* Aim of the task:
Retype the entries below word for word, leaving none out.
── Supplied records ──
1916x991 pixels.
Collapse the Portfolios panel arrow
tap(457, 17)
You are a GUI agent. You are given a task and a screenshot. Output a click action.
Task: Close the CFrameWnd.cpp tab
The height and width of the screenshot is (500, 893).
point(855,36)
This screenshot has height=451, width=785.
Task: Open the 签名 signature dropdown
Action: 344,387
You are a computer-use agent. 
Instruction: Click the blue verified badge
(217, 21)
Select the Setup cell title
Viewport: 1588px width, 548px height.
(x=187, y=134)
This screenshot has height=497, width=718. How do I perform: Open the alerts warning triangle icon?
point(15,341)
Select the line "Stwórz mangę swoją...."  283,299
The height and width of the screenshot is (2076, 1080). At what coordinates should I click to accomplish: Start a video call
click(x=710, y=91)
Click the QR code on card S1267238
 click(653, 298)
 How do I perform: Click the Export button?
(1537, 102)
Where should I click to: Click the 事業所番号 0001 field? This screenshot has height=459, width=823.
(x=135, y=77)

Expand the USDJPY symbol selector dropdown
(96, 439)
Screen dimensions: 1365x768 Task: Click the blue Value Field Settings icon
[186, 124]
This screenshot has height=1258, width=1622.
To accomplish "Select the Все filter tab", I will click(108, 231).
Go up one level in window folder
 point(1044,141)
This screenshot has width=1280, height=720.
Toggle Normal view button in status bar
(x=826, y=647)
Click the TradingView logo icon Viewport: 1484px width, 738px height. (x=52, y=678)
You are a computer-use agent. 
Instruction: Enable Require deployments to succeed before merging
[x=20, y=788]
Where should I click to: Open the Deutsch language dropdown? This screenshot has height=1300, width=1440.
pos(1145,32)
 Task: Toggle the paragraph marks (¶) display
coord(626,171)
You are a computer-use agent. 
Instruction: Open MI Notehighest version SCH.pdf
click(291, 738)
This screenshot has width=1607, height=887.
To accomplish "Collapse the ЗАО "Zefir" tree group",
───
* Exercise result:
1916x991 pixels.
Collapse the Portfolios panel arrow
tap(457, 17)
You are a GUI agent. You are given a task and a screenshot. Output a click action.
Task: Close the CFrameWnd.cpp tab
The height and width of the screenshot is (500, 893).
point(855,36)
This screenshot has height=451, width=785.
Task: Open the 签名 signature dropdown
Action: 344,387
You are a computer-use agent. 
Instruction: Click the blue verified badge
(217, 21)
Select the Setup cell title
Viewport: 1588px width, 548px height.
(x=187, y=134)
This screenshot has height=497, width=718. How do I perform: Open the alerts warning triangle icon?
point(15,341)
Select the line "Stwórz mangę swoją...."  283,299
The height and width of the screenshot is (2076, 1080). At what coordinates should I click to accomplish: Start a video call
click(x=710, y=91)
Click the QR code on card S1267238
 click(653, 298)
 How do I perform: Click the Export button?
(1537, 102)
Where should I click to: Click the 事業所番号 0001 field? This screenshot has height=459, width=823.
(x=135, y=77)

Expand the USDJPY symbol selector dropdown
(96, 439)
Screen dimensions: 1365x768 Task: Click the blue Value Field Settings icon
[186, 124]
This screenshot has height=1258, width=1622.
To accomplish "Select the Все filter tab", I will click(108, 231).
Go up one level in window folder
 point(1044,141)
This screenshot has width=1280, height=720.
Toggle Normal view button in status bar
(x=826, y=647)
Click the TradingView logo icon Viewport: 1484px width, 738px height. (x=52, y=678)
You are a computer-use agent. 
Instruction: Enable Require deployments to succeed before merging
[x=20, y=788]
Where should I click to: Open the Deutsch language dropdown? This screenshot has height=1300, width=1440.
pos(1145,32)
 Task: Toggle the paragraph marks (¶) display
coord(626,171)
You are a computer-use agent. 
Instruction: Open MI Notehighest version SCH.pdf
click(291, 738)
This screenshot has width=1607, height=887.
To accomplish "Collapse the ЗАО "Zefir" tree group",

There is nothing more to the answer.